I have been trying to wrap my head about this, below, code written by Chris Coyer.

I understand this is a self-invoked function named 'supports', but what I don't understand is how 'supports' is passed an argument (as seen below in the // Test section). Please could someone explain this or point me in the right direction for further reading?

// Generic Testing Function
var supports = (function() {
   var div     = document.createElement('div'),
       vendors = 'Khtml Ms O Moz Webkit'.split(' '),
       len     = vendors.length;  

    return function(prop) {
      if ( prop in div.style ) return true;  

      prop = prop.replace(/^[a-z]/, function(val) {
         return val.toUpperCase();
      });  

      while(len--) {
         if ( vendors[len] + prop in div.style ) {
            return true;
         }
      }
      return false;
   };
})();  

// Test
if ( supports('flowInto') ) {
   $("html").addClass('cssregions');
} else {
   $("html").addClass('no-cssregions');
}

Let's see what supports is:

var supports = (function() {
    /* ... */
})();

OK, so supports is the return value of an anonymous function that gets invoked on the spot. What does this anonymous function return?
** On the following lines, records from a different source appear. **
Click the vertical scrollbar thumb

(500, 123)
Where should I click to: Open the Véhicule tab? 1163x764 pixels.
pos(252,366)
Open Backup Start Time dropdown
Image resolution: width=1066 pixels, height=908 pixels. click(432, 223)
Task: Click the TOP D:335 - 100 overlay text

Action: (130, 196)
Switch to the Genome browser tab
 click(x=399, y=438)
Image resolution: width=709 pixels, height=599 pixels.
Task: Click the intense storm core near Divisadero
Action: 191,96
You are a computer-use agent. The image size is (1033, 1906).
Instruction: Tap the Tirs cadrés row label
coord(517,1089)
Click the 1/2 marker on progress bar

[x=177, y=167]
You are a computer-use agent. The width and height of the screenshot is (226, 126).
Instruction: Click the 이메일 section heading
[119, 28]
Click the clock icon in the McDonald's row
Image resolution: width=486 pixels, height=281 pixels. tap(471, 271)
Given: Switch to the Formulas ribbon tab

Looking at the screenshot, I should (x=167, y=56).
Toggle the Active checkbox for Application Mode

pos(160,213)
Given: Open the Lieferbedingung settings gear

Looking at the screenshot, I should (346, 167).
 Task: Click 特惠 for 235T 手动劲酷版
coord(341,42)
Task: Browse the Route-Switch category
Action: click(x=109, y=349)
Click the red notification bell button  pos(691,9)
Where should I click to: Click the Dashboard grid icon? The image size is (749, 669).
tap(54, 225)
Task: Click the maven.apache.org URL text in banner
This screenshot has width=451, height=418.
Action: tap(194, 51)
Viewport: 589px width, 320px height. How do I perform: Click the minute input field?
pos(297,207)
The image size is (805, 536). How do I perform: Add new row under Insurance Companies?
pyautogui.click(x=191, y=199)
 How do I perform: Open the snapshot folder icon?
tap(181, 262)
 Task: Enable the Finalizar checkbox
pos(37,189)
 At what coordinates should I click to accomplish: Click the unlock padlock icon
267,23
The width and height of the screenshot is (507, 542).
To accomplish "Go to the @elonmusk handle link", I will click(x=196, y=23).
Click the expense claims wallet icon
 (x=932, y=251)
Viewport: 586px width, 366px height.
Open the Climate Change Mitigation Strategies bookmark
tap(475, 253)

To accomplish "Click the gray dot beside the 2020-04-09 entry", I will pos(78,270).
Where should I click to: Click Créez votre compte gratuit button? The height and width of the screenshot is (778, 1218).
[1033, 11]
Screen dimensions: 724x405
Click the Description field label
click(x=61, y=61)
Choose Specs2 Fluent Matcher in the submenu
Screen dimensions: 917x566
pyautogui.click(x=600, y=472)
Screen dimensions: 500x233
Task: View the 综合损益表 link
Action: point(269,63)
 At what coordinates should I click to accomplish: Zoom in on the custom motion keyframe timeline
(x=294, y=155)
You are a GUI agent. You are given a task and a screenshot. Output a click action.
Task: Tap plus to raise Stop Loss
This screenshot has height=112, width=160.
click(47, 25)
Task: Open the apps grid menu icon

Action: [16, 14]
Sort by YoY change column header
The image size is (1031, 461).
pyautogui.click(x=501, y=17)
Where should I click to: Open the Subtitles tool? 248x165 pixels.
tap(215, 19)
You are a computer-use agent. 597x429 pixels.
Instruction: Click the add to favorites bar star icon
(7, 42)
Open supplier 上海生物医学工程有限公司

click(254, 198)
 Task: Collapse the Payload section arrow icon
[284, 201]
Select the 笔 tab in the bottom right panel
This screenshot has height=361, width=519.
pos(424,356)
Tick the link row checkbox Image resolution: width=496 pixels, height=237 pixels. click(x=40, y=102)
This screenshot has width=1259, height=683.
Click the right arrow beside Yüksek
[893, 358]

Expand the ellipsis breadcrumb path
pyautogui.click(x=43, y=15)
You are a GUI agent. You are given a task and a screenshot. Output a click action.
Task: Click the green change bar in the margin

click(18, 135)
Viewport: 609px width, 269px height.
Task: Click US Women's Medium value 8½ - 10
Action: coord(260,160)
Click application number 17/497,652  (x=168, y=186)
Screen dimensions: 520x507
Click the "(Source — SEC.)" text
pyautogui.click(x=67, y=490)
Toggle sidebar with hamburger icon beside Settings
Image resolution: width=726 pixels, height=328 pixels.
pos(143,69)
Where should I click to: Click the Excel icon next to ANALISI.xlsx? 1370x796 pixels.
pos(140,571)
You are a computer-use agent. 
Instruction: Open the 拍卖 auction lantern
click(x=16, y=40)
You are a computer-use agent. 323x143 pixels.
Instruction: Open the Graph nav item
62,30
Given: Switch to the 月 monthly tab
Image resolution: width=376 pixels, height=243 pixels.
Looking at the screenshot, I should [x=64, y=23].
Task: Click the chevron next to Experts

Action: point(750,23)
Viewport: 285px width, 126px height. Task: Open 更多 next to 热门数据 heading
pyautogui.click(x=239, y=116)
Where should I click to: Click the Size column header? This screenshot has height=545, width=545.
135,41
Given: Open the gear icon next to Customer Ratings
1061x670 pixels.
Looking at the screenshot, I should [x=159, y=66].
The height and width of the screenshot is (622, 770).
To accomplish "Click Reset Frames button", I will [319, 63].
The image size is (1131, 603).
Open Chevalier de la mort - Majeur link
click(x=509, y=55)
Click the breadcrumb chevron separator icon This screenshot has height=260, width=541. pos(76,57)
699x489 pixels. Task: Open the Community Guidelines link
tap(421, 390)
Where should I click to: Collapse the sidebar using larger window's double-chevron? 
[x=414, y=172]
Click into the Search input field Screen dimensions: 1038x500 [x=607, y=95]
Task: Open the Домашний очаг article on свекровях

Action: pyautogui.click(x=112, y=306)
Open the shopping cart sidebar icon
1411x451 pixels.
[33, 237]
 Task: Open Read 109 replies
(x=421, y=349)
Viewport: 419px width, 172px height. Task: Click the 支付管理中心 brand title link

    return function(prop) {
      if ( prop in div.style ) return true;  

      prop = prop.replace(/^[a-z]/, function(val) {
         return val.toUpperCase();
      });  

      while(len--) {
         if ( vendors[len] + prop in div.style ) {
            return true;
         }
      }
      return false;
   };

Alright, so the return value of this function (which is what support holds as we said above) is actually a function that takes one argument ( prop ).

So at this point it should become clear that it's perfectly logical to do what the test section does, ie call that function:

if ( supports('flowInto') ) /* .... */

It's really not complicated when you know where to start from.

The self-invoking function is returning a function, which accepts an argument.

So, the SIF gets executed, returns

return function(prop) {
  if ( prop in div.style ) return true;  

  prop = prop.replace(/^[a-z]/, function(val) {
     return val.toUpperCase();
  });  

  while(len--) {
     if ( vendors[len] + prop in div.style ) {
        return true;
     }
  }
  return false;
};

this guy here. And this function reference is stored into the supports variable.

supports is the function returned by the anonymous, self-invoking function (this one):

function(prop) {
    if (prop in div.style) return true;
    prop = prop.replace(/^[a-z]/, function(val) {
        return val.toUpperCase();
    });
    while (len--) {
        if (vendors[len] + prop in div.style) {
            return true;
        }
    }
    return false;
};​

So the argument-passing in question passes the prop argument.

That's a self-invoking function that returns a function .

supports is assigned the the function that the self-invoking function returns.